I wanted to brew six different presses this week, and taste them blind and side-by-side. In the event, I attempted to brew five and failed miserably.  The six methods I wanted to investigate will be familiar to regular readers of the blog:
The idea was to set up a double-blind tasting, in which both I (the brewer) and my tasting colleagues would not know which cupping bowl contained which coffee.  I even brought multiple coffees and dreamed of repeating the experiment to evaluate the results from multiple origins.

We brewed at Street Bean Espresso, which is a fine tasting venue and which I frequent for it's Trapicitos French Press.  I learned a great deal about how to conduct a future experiment properly, and I think we all had fun, but I did not discover much about the differences between these press variants.

A few reflections:
  1. An experiment involving 5-6 simultaneous presses needs 3 baristas in order to avoid over-brewing several presses.  More on that below.
  2. Voting for coffees can be fun, but only if chits are water-proof.  Paper is flimsy.  Also, voting for 1st to 3rd is a lot less confusing than voting 1st to 5th, since people lose track.
  3. Finally, treat the data with a healthy dose of skepticism.  Here's how the votes turned out:

At first glance, the shake seems a runaway winner, with the double catcher and single catcher more or less tying for second.  The pull is the clear loser.  Closer inspection, though, reveals a number of problems.

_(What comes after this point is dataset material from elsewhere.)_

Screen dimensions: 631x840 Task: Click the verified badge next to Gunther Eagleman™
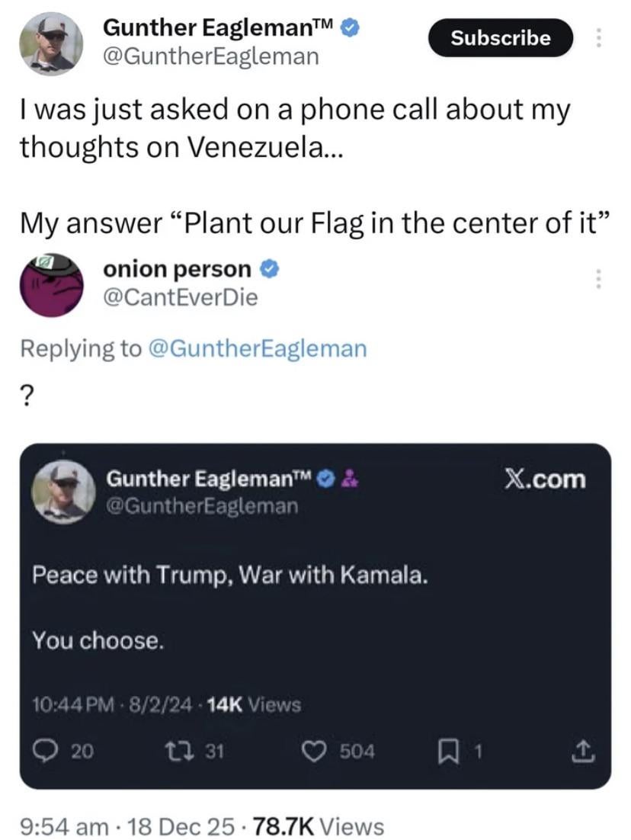coord(350,28)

  • The graph is displayed in the order the coffee was brewed, left-to-right.  Due to the pulling and pressing and shaking of the left three coffees, the last two presses were over-brewed.  In this context, it's worth noting that we tasted a lot of bitter acrid oils in the French press pull.
  • Not all coffees reached the table at the same temperature.  Due to temperature exchange during shaking, the French press shake coffee arrived substantially cooler than the other four coffees.   Coffees tend to open up and taste sweeter at cooler temps, and temps also influence palate sensitivity.  Finally, first impressions matter.  We all thought the shake was super-sweet and juicy right off the bat.  Did we give the other coffees an equal chance?  Probably not.

Is tasting a quixotic quest?  I don't think so.  I do think we need to develop a set of best practices for vertical tastings similar to the SCAA standards for coffee cuppings.